Credit losses, though not typically the cost of fraud, can be insured against to some degree. However, not all claims are accepted and even when they are, it is not standard for the full loss to be recouped. Not all merchants are insured of course, and even among those that are, many retain extra capital on their balance sheet to prevent the business from being bankrupted through non-payment and fraudulent transactions. By removing the need to hold such a large buffer, Digital Trade Credit enables businesses to optimise their balance sheets more effectively by reducing the amount of “risk capital” they need to hold to hedge against volatility.
Cost of liquidity
There is also the cost of liquidity to consider. In granting payment terms, the liquidity position of a merchant worsens, because they are paid later. If payment terms and the resulting impact on liquidity are not managed correctly, merchants can struggle with higher working capital needs, which affects their ability to grow.
Research from Allianz Trade shows that the average Days Sales Outstanding (DSO) globally in 2021 was 68 days, ranging from 44 days in New Zealand to 90 in China. Digital Trade Credit helps merchants reduce DSO to around 8-14 days, which enables them to convert trade receivables into cash much more quickly, thus improving the liquidity position of the business.

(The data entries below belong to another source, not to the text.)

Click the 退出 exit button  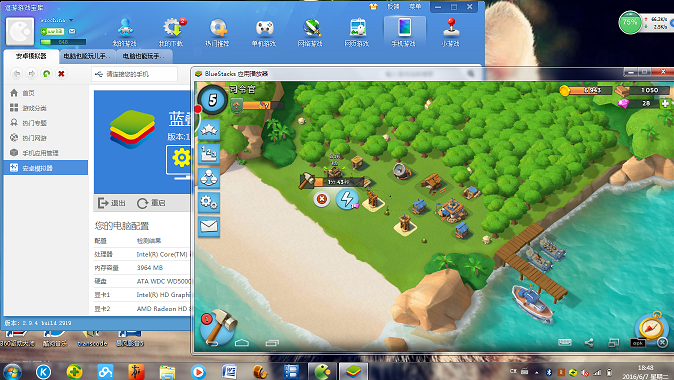(112, 203)
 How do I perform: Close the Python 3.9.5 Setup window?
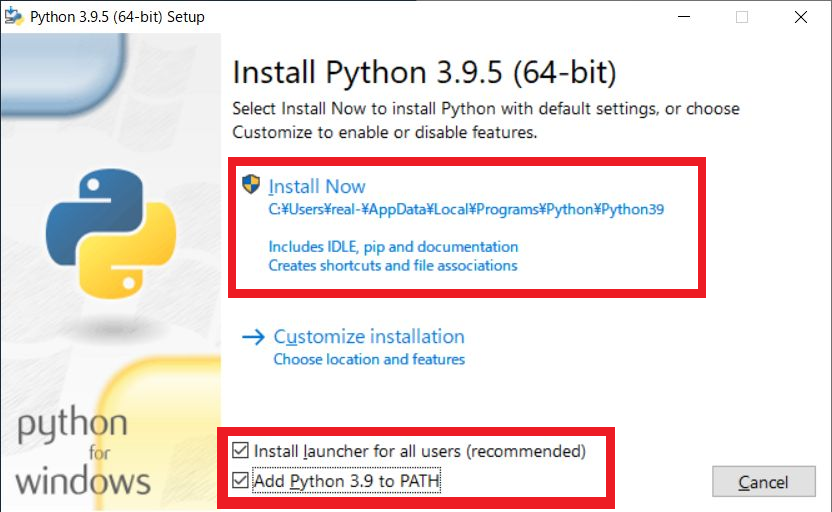coord(801,17)
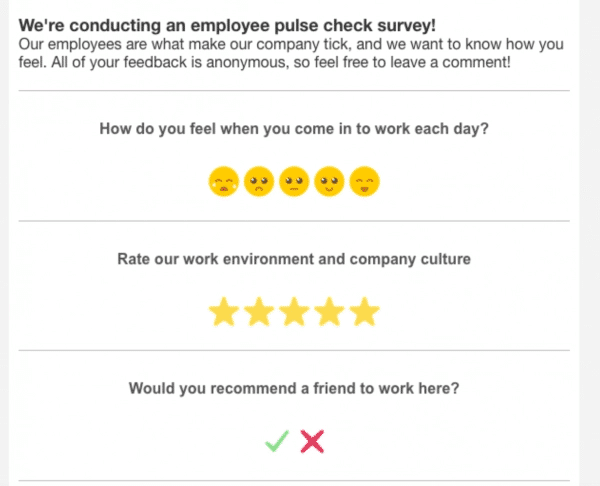Viewport: 600px width, 486px height.
Task: Choose the happiest tongue-out face emoji
Action: pos(365,181)
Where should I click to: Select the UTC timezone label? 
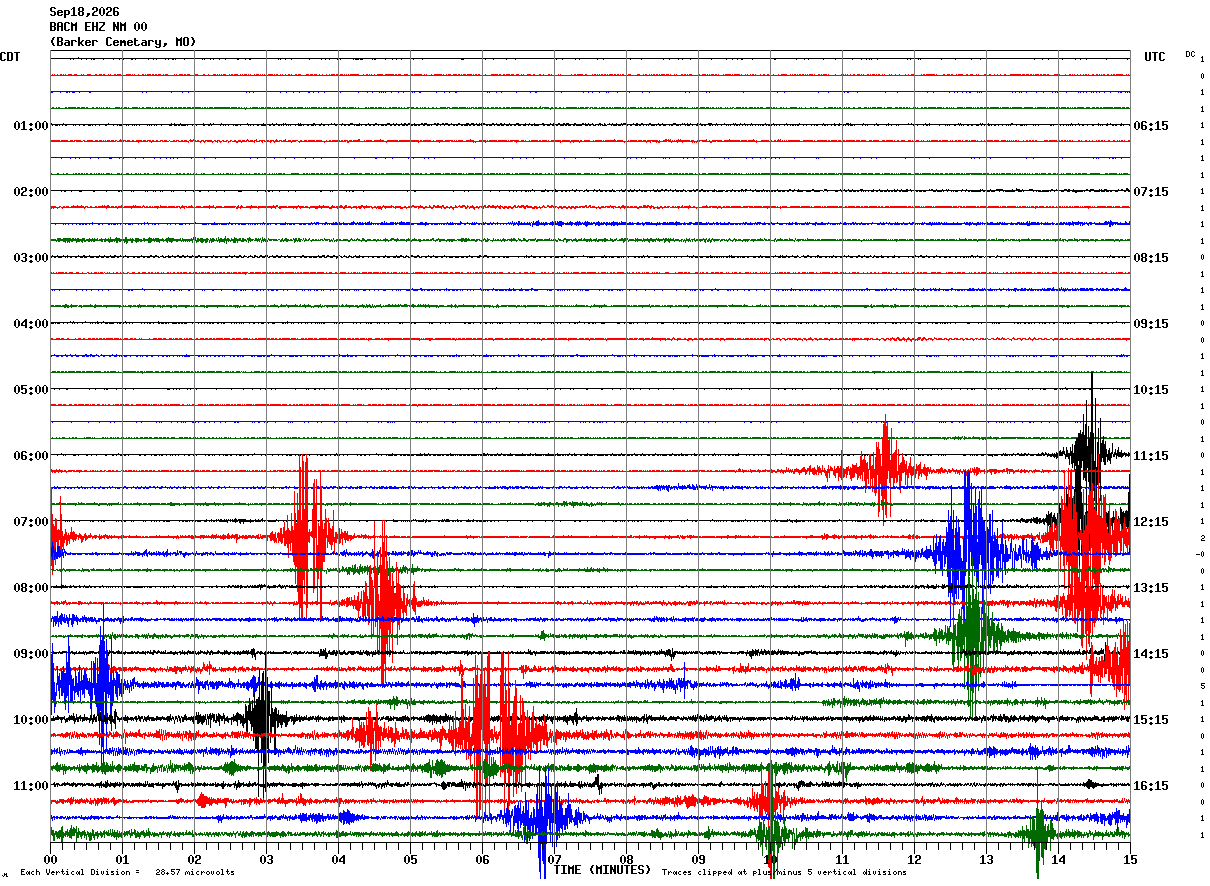click(1155, 57)
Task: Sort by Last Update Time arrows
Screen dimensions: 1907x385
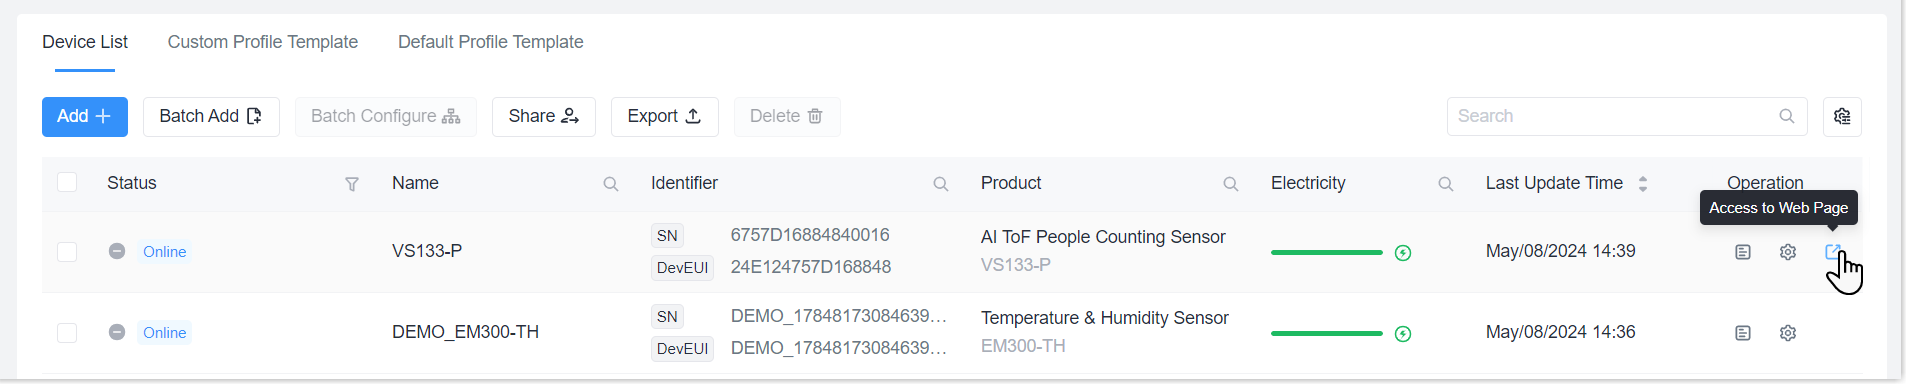Action: click(1643, 184)
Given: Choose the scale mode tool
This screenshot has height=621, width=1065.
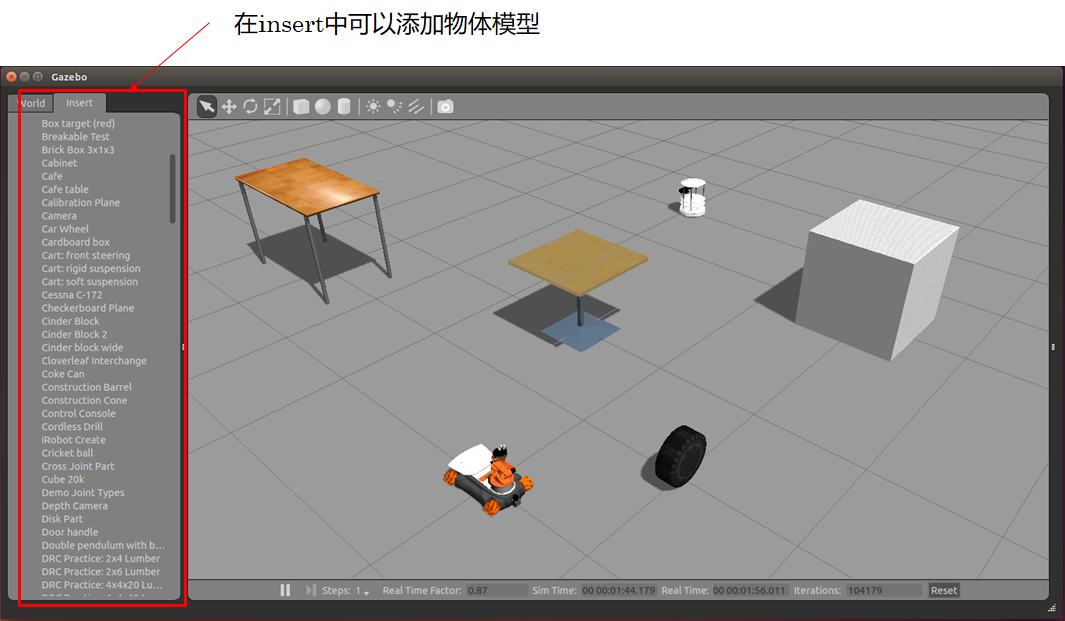Looking at the screenshot, I should click(x=272, y=106).
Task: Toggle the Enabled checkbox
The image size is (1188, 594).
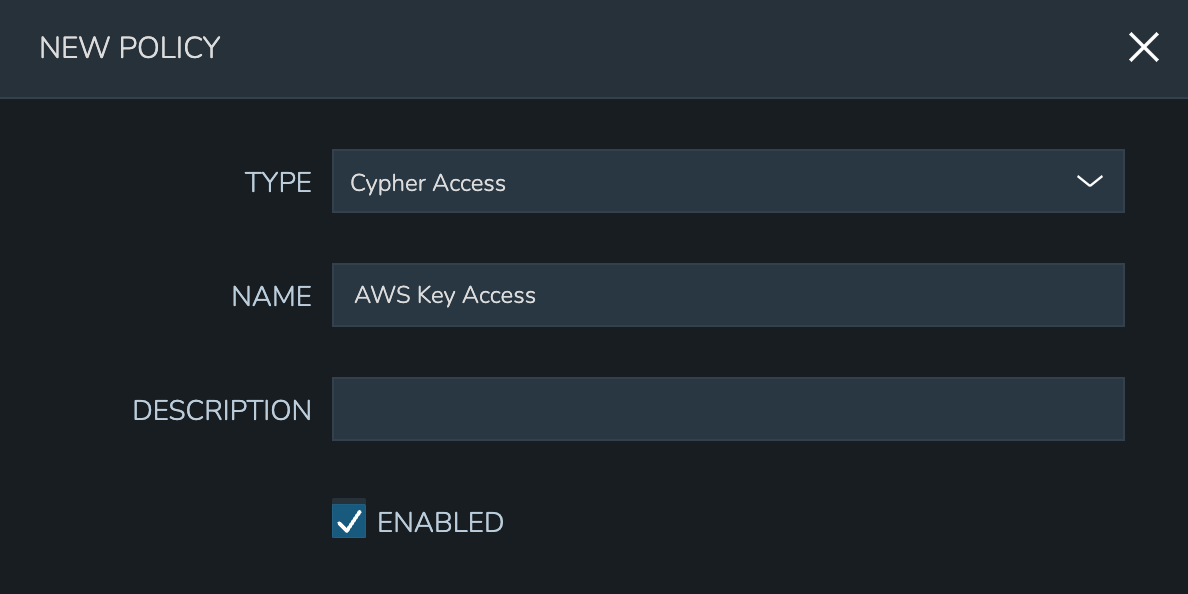Action: (x=349, y=521)
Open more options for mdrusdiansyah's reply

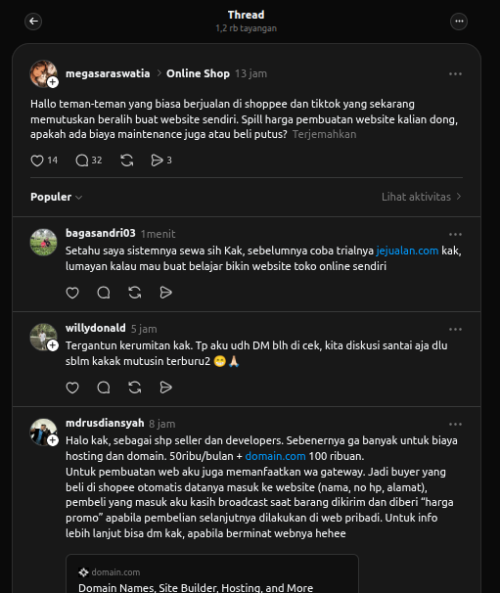pos(455,424)
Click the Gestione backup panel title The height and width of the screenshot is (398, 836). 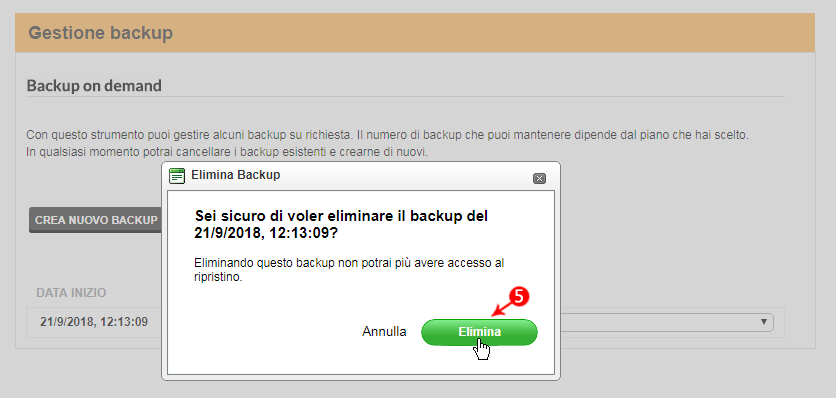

The question of liquidity also presents challenges when it comes to sales and customer acquisition. Large businesses, in particular, often request extended payment terms, which can become a sticking point in sales negotiations. For as much as businesses may want to supply large brand names, they have to be confident that they can handle extended terms from a liquidity perspective. The financing element of a Digital Trade Credit solution mitigates this issue, by allowing merchants to choose when they get paid, while their customers enjoy better terms.